┌─ Dataset extract

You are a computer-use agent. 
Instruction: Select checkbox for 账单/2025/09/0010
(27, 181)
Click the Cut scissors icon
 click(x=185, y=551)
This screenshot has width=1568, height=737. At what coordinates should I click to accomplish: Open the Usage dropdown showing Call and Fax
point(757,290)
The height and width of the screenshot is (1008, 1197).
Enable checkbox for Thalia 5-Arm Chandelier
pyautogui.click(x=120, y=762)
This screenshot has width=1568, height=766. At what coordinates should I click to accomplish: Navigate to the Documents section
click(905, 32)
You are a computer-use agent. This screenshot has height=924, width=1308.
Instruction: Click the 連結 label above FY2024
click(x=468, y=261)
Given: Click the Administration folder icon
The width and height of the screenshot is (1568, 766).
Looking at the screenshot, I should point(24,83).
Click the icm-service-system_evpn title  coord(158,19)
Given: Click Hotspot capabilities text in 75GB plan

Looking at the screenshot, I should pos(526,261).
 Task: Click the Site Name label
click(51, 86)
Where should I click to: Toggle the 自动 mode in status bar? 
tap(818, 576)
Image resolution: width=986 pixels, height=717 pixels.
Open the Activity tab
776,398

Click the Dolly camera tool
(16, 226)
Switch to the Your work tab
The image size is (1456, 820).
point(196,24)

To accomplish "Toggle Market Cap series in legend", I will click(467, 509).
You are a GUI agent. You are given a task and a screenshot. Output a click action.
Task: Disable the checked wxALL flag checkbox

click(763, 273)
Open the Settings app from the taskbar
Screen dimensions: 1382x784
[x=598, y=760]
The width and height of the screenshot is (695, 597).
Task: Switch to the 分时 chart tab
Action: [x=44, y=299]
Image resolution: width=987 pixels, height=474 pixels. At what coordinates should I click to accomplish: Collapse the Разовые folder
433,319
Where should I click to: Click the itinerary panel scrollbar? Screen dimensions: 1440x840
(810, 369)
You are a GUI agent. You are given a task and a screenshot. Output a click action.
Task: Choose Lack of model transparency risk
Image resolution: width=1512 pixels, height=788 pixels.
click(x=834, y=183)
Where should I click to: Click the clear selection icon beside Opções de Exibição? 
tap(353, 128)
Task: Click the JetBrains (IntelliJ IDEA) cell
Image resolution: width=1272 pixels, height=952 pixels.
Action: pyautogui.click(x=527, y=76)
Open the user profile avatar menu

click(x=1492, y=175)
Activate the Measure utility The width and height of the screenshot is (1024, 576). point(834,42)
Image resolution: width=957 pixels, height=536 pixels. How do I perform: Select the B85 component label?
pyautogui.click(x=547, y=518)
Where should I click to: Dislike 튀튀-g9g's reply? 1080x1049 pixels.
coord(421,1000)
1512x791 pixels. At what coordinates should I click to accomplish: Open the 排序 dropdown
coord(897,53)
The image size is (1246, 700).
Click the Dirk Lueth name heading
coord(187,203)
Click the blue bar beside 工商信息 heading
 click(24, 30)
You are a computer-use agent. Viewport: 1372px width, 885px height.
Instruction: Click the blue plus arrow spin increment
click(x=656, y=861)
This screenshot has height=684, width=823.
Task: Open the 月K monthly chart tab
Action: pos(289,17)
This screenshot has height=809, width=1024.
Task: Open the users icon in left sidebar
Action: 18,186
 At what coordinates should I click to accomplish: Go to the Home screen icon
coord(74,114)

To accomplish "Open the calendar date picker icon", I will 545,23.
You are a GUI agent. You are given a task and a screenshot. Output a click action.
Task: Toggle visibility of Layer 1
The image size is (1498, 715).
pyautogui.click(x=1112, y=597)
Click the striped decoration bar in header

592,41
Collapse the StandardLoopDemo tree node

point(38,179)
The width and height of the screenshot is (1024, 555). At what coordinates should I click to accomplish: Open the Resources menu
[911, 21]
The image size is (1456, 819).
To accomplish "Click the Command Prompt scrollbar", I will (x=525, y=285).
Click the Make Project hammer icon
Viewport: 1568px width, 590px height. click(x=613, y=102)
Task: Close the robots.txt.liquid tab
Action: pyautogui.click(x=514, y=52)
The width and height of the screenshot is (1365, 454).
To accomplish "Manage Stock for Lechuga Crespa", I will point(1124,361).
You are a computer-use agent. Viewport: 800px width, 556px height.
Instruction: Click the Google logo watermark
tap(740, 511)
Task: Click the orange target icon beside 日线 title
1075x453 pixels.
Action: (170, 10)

└─

▶ Description of the task: Put the material into a JSON list of strings, one string per line and skipping blank lines, starting with the line that contains "Where should I click to: Dislike" and going on through the line that contains "will (x=525, y=285).", both included.

▶ Task solution:
[
  "Where should I click to: Dislike 튀튀-g9g's reply? 1080x1049 pixels.",
  "coord(421,1000)",
  "1512x791 pixels. At what coordinates should I click to accomplish: Open the 排序 dropdown",
  "coord(897,53)",
  "The image size is (1246, 700).",
  "Click the Dirk Lueth name heading",
  "coord(187,203)",
  "Click the blue bar beside 工商信息 heading",
  " click(24, 30)",
  "You are a computer-use agent. Viewport: 1372px width, 885px height.",
  "Instruction: Click the blue plus arrow spin increment",
  "click(x=656, y=861)",
  "This screenshot has height=684, width=823.",
  "Task: Open the 月K monthly chart tab",
  "Action: pos(289,17)",
  "This screenshot has height=809, width=1024.",
  "Task: Open the users icon in left sidebar",
  "Action: 18,186",
  " At what coordinates should I click to accomplish: Go to the Home screen icon",
  "coord(74,114)",
  "To accomplish \"Open the calendar date picker icon\", I will 545,23.",
  "You are a GUI agent. You are given a task and a screenshot. Output a click action.",
  "Task: Toggle visibility of Layer 1",
  "The image size is (1498, 715).",
  "pyautogui.click(x=1112, y=597)",
  "Click the striped decoration bar in header",
  "592,41",
  "Collapse the StandardLoopDemo tree node",
  "point(38,179)",
  "The width and height of the screenshot is (1024, 555). At what coordinates should I click to accomplish: Open the Resources menu",
  "[911, 21]",
  "The image size is (1456, 819).",
  "To accomplish \"Click the Command Prompt scrollbar\", I will (x=525, y=285)."
]